White Waltham EGLM, United Kingdom

WhiskeyPapa wrote:

I hate to say it but the disease cannot be controlled outside of lockdown.

You are very right here, only it won’t do any good. Lockdowns are hugely unpopular and therefore way too many decision makers have long decided that they would rather take a couple of million deaths and a billion or more long term cripples than to annoy their political sponsors or sweat re-election.

Europe is on the verge of the 2nd wave if it is not on already yet politicians still shy away from lockdown measures as they are in force e.g. in NZ or Australia. The lot of them should be arrested and tried for negligently or intentionally spreading a dangerous disease.

LSZH(work) LSZF (GA base), Switzerland

Alternatively, for newspaper sub-editors, that’s where the speculation starts …

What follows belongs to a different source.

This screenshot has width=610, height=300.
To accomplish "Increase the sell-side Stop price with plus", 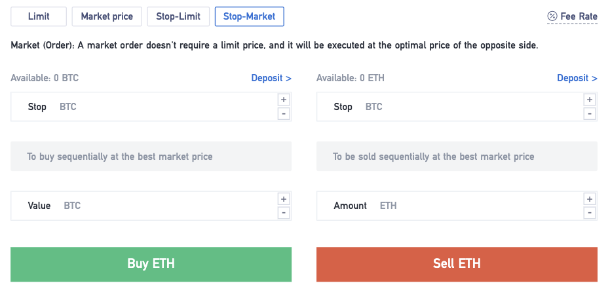I will click(x=590, y=100).
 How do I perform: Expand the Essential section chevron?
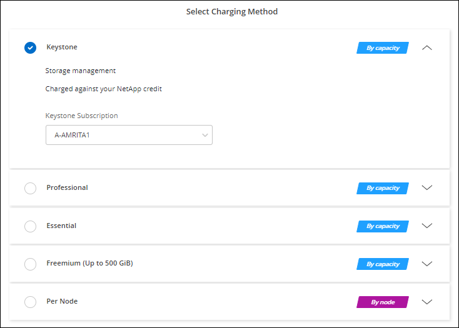click(x=427, y=226)
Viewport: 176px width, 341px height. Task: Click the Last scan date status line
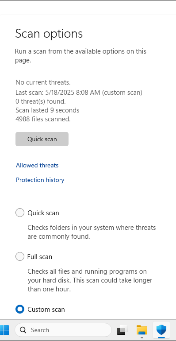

Thanks for finding that, David. I did read the Cell article now and it is good to know this is speculation, because it would be potentially bad news for a vaccine.

Administrator
Shoreham EGKA, United Kingdom

If anything I think this is good news. It has been thought for some time that COVID is remarkably stable; the evolution of only two distinct variants supoorts this view and the view generally that this group of viruses is far more stable than influenza. It also makes it far more likely a vaccine will confer good immunity, although how long the immunity lasts is still in doubt, not because the virus mutates, but because the bodies “memory” may not last all that long, as for some other viruses. I think this is a lesser concern, because the consequence may only be we need to be immunised regularly, very good news for the pharmas. Doubtless those who win the race will jack up their prices as time progresses.

Body memory lasts longer than it is given credit for by the press desperately looking for “antibody response” and using that to measure “immunity time”.

The body can mount a credible antiviral defense via T-cell activity even without prior exposure to this specific virus (but prior exposure to other corona viri). Post exposure the response will be even stronger.